Identify, in the records below, every line where the string "will" appears, and copy each such line.

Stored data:
┏━━

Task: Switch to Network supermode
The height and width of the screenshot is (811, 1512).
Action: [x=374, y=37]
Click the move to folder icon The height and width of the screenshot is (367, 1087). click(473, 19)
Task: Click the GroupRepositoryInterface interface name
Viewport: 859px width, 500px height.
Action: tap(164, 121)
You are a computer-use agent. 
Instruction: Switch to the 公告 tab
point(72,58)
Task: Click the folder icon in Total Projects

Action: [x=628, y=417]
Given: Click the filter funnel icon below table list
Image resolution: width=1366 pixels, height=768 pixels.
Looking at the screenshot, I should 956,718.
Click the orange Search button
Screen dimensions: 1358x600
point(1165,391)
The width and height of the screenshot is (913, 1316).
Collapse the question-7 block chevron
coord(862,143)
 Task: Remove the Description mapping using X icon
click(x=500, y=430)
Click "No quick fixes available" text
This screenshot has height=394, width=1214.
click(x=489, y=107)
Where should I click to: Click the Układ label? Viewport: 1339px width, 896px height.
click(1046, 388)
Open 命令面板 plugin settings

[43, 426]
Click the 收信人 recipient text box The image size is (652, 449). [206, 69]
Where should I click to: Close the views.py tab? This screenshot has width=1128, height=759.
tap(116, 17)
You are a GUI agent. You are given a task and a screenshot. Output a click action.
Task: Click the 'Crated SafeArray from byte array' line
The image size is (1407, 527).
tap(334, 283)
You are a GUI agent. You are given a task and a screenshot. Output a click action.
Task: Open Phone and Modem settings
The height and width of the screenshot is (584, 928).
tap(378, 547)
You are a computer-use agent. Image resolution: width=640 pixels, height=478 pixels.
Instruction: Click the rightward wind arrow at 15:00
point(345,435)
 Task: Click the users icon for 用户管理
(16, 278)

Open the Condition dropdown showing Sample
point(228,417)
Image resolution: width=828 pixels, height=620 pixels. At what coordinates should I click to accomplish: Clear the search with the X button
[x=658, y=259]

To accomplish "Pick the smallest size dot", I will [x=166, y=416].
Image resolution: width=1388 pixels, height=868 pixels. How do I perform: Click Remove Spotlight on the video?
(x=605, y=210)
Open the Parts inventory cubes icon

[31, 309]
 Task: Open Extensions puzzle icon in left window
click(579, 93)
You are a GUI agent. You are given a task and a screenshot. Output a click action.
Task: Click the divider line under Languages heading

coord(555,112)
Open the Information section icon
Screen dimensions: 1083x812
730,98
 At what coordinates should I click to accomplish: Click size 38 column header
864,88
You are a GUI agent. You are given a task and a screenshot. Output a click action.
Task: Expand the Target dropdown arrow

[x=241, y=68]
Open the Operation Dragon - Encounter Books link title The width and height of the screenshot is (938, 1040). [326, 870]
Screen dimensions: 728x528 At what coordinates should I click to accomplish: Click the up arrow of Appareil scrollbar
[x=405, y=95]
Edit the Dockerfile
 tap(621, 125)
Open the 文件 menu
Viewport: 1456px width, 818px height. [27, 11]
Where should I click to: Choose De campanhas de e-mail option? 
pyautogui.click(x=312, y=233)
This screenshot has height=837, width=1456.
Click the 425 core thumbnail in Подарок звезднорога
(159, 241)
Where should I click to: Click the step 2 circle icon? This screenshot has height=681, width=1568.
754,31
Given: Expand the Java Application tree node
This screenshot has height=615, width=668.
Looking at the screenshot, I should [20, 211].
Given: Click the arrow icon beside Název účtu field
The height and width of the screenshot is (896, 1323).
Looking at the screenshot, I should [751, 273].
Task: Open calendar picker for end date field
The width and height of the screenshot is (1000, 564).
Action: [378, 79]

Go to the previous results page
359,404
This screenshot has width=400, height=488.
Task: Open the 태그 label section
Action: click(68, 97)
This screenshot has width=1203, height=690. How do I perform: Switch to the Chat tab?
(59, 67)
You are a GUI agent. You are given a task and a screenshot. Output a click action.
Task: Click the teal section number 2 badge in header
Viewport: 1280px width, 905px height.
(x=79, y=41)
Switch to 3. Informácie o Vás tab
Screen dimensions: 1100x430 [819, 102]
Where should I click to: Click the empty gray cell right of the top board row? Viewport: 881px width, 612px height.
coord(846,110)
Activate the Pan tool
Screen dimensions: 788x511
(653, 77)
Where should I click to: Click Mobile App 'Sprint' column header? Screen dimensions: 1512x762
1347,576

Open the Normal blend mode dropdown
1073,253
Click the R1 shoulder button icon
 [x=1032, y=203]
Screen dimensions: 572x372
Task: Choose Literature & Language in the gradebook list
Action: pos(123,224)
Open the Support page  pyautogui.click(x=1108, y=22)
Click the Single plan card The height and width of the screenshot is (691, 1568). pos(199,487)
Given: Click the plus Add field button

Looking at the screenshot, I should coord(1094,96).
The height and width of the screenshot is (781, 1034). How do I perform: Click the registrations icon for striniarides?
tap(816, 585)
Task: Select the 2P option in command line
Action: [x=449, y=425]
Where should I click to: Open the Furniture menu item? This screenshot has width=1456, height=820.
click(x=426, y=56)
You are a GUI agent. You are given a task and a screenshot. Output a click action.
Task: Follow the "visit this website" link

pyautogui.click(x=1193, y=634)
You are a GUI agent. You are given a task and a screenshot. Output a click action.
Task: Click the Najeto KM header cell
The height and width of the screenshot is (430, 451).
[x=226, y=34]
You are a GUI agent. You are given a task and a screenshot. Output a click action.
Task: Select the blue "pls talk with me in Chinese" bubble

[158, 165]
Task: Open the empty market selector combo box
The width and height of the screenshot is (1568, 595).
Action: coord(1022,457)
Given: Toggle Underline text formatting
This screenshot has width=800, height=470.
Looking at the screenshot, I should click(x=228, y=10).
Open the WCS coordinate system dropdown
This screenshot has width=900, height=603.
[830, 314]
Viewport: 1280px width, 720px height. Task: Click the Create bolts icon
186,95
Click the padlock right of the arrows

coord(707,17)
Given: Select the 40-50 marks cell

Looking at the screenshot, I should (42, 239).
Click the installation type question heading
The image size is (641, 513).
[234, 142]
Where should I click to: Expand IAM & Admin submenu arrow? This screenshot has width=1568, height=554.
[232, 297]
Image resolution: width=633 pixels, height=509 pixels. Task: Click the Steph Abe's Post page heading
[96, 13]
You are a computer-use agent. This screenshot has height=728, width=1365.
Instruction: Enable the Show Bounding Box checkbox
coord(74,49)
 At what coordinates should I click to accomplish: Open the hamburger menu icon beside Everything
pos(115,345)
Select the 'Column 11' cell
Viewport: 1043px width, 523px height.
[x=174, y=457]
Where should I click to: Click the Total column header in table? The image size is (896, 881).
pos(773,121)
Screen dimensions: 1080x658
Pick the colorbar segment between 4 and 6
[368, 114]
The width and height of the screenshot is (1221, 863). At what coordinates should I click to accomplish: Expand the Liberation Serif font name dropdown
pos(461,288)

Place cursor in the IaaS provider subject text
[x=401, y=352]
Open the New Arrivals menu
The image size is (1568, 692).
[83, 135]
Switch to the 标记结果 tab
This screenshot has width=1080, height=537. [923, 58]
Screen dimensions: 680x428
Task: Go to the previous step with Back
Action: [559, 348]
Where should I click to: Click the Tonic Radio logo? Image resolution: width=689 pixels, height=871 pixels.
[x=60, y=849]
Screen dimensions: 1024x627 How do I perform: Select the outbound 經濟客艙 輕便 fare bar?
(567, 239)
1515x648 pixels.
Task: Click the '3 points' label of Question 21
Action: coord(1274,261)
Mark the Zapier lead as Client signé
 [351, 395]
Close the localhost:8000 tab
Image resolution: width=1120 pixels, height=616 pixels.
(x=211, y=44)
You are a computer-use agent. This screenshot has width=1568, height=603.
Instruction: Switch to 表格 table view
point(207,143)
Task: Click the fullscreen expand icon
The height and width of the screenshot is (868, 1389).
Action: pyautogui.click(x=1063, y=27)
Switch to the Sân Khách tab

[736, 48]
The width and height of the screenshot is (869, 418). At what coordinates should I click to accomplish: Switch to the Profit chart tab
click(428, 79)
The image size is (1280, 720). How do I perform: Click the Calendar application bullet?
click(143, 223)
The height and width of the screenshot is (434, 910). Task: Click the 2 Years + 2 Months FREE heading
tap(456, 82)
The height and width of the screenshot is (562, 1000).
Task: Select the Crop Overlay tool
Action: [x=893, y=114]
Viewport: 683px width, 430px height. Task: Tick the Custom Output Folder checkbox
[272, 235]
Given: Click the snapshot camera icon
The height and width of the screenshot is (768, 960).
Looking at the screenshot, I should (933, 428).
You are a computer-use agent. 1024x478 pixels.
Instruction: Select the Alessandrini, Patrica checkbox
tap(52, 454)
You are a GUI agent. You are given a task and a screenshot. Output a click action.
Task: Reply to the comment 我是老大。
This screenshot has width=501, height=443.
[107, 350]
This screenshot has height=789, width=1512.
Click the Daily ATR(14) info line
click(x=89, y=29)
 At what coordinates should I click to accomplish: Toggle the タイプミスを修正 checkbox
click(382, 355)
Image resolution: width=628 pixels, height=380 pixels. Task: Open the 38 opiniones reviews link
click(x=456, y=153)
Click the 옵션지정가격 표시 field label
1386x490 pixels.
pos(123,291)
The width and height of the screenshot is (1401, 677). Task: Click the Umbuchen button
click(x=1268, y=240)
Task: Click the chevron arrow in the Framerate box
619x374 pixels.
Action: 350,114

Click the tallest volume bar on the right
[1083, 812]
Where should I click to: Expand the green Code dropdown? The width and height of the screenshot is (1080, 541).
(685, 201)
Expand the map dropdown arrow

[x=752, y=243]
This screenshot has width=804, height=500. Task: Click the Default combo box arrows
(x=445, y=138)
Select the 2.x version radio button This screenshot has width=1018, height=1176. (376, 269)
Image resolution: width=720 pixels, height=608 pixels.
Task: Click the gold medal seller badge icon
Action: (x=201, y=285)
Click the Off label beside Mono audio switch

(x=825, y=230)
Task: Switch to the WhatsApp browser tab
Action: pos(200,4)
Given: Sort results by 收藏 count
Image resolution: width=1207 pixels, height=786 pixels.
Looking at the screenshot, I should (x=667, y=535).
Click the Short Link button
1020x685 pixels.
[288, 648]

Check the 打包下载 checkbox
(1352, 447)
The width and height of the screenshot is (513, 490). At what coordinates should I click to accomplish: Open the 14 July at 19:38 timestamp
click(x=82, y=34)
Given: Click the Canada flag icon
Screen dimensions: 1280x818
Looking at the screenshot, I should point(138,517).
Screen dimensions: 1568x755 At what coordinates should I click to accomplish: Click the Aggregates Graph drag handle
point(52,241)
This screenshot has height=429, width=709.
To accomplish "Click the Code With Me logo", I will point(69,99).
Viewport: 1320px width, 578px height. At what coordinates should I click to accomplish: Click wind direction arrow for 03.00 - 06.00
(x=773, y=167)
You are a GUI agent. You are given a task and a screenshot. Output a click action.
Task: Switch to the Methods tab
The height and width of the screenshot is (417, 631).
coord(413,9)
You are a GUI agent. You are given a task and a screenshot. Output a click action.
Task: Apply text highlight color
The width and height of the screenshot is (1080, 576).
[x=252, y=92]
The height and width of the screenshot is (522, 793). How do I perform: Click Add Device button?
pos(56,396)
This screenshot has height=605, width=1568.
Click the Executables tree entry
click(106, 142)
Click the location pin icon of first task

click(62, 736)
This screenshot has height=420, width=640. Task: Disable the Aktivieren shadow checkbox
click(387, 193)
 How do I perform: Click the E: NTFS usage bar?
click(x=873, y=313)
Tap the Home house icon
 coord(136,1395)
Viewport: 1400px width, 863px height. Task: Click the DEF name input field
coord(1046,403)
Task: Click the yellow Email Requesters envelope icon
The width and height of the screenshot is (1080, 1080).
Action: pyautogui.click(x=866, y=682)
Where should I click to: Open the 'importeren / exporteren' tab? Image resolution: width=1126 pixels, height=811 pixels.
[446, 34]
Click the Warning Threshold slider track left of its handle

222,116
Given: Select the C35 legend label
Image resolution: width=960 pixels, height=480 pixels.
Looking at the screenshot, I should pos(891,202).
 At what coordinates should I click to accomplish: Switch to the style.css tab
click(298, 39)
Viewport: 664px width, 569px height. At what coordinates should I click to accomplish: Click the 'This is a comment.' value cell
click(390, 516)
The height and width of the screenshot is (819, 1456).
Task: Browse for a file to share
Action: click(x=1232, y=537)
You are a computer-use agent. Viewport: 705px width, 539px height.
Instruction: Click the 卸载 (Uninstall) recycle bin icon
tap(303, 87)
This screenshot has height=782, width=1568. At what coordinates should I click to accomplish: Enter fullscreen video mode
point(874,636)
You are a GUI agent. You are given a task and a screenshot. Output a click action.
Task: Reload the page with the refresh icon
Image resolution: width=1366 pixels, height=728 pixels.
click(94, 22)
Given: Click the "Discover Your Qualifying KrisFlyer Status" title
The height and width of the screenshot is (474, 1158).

┗━━

● Problem solution:
To accomplish "Pick the smallest size dot", I will [x=166, y=416].
To accomplish "Click the Code With Me logo", I will point(69,99).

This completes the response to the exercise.